> [Task description]
Reproduce the lines below, substituting "GUI assistant" for every occurrence of "GUI agent" and leaving everything else unchanged.

━━━━━ Records for processing ━━━━━

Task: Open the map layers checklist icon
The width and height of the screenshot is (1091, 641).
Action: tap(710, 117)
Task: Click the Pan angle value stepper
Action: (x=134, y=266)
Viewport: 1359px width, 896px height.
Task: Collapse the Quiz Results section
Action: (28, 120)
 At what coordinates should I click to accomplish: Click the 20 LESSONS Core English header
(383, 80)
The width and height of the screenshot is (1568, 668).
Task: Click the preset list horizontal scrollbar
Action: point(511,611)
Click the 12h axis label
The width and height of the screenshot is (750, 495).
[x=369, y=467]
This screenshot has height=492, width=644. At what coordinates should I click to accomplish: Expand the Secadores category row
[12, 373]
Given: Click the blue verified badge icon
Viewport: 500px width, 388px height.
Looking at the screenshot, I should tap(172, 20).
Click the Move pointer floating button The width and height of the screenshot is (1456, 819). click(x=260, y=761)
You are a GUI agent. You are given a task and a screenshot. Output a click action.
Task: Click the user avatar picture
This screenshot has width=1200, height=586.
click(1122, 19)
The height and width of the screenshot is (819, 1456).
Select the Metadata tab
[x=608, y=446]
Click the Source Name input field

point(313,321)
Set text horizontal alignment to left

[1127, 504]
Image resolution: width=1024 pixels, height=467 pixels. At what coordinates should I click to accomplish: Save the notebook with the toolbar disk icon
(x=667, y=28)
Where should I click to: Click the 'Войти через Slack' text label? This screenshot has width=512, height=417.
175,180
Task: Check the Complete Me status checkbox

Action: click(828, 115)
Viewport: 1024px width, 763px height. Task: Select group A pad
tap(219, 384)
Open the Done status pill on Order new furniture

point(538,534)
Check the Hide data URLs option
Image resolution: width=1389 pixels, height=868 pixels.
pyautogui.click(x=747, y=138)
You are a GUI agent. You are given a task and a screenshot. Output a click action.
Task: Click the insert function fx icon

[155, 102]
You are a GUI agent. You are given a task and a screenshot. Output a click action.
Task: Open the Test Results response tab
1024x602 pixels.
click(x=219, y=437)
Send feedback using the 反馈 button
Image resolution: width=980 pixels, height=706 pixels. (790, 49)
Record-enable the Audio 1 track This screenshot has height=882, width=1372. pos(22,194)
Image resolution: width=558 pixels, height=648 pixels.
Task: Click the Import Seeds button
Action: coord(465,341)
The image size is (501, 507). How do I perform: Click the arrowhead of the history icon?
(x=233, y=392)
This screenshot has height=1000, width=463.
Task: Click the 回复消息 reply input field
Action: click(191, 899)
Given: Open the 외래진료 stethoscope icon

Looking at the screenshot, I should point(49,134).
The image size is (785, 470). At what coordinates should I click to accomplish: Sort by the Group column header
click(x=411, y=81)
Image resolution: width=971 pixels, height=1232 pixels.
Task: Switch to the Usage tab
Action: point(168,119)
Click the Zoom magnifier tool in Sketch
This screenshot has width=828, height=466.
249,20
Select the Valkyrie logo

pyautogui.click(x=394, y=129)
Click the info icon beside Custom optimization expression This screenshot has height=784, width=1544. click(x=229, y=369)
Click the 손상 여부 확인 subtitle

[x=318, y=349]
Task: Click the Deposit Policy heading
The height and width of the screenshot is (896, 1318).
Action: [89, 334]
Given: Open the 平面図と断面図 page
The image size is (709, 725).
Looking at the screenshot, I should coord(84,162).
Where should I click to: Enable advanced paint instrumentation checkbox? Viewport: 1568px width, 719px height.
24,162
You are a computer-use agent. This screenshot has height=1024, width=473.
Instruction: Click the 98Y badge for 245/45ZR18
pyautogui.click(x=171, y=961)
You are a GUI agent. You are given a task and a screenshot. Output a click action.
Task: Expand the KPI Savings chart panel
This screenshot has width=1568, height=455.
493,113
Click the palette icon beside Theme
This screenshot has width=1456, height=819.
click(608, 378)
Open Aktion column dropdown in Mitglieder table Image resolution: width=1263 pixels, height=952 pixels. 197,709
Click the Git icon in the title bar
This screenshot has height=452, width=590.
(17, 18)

━━━━━

> [Result of the task]
Task: Open the map layers checklist icon
The width and height of the screenshot is (1091, 641).
Action: tap(710, 117)
Task: Click the Pan angle value stepper
Action: (x=134, y=266)
Viewport: 1359px width, 896px height.
Task: Collapse the Quiz Results section
Action: (28, 120)
 At what coordinates should I click to accomplish: Click the 20 LESSONS Core English header
(383, 80)
The width and height of the screenshot is (1568, 668).
Task: Click the preset list horizontal scrollbar
Action: point(511,611)
Click the 12h axis label
The width and height of the screenshot is (750, 495).
[x=369, y=467]
This screenshot has height=492, width=644. At what coordinates should I click to accomplish: Expand the Secadores category row
[12, 373]
Given: Click the blue verified badge icon
Viewport: 500px width, 388px height.
Looking at the screenshot, I should tap(172, 20).
Click the Move pointer floating button The width and height of the screenshot is (1456, 819). click(x=260, y=761)
You are a GUI assistant. You are given a task and a screenshot. Output a click action.
Task: Click the user avatar picture
This screenshot has width=1200, height=586.
click(1122, 19)
The height and width of the screenshot is (819, 1456).
Select the Metadata tab
[x=608, y=446]
Click the Source Name input field

point(313,321)
Set text horizontal alignment to left

[1127, 504]
Image resolution: width=1024 pixels, height=467 pixels. At what coordinates should I click to accomplish: Save the notebook with the toolbar disk icon
(x=667, y=28)
Where should I click to: Click the 'Войти через Slack' text label? This screenshot has width=512, height=417.
175,180
Task: Check the Complete Me status checkbox

Action: click(828, 115)
Viewport: 1024px width, 763px height. Task: Select group A pad
tap(219, 384)
Open the Done status pill on Order new furniture

point(538,534)
Check the Hide data URLs option
Image resolution: width=1389 pixels, height=868 pixels.
pyautogui.click(x=747, y=138)
You are a GUI assistant. You are given a task and a screenshot. Output a click action.
Task: Click the insert function fx icon

[155, 102]
You are a GUI assistant. You are given a task and a screenshot. Output a click action.
Task: Open the Test Results response tab
1024x602 pixels.
click(x=219, y=437)
Send feedback using the 反馈 button
Image resolution: width=980 pixels, height=706 pixels. (790, 49)
Record-enable the Audio 1 track This screenshot has height=882, width=1372. pos(22,194)
Image resolution: width=558 pixels, height=648 pixels.
Task: Click the Import Seeds button
Action: coord(465,341)
The image size is (501, 507). How do I perform: Click the arrowhead of the history icon?
(x=233, y=392)
This screenshot has height=1000, width=463.
Task: Click the 回复消息 reply input field
Action: click(191, 899)
Given: Open the 외래진료 stethoscope icon

Looking at the screenshot, I should point(49,134).
The image size is (785, 470). At what coordinates should I click to accomplish: Sort by the Group column header
click(x=411, y=81)
Image resolution: width=971 pixels, height=1232 pixels.
Task: Switch to the Usage tab
Action: point(168,119)
Click the Zoom magnifier tool in Sketch
This screenshot has width=828, height=466.
249,20
Select the Valkyrie logo

pyautogui.click(x=394, y=129)
Click the info icon beside Custom optimization expression This screenshot has height=784, width=1544. click(x=229, y=369)
Click the 손상 여부 확인 subtitle

[x=318, y=349]
Task: Click the Deposit Policy heading
The height and width of the screenshot is (896, 1318).
Action: [89, 334]
Given: Open the 平面図と断面図 page
The image size is (709, 725).
Looking at the screenshot, I should coord(84,162).
Where should I click to: Enable advanced paint instrumentation checkbox? Viewport: 1568px width, 719px height.
24,162
You are a computer-use agent. This screenshot has height=1024, width=473.
Instruction: Click the 98Y badge for 245/45ZR18
pyautogui.click(x=171, y=961)
You are a GUI assistant. You are given a task and a screenshot. Output a click action.
Task: Expand the KPI Savings chart panel
This screenshot has width=1568, height=455.
493,113
Click the palette icon beside Theme
This screenshot has width=1456, height=819.
click(608, 378)
Open Aktion column dropdown in Mitglieder table Image resolution: width=1263 pixels, height=952 pixels. 197,709
Click the Git icon in the title bar
This screenshot has height=452, width=590.
(17, 18)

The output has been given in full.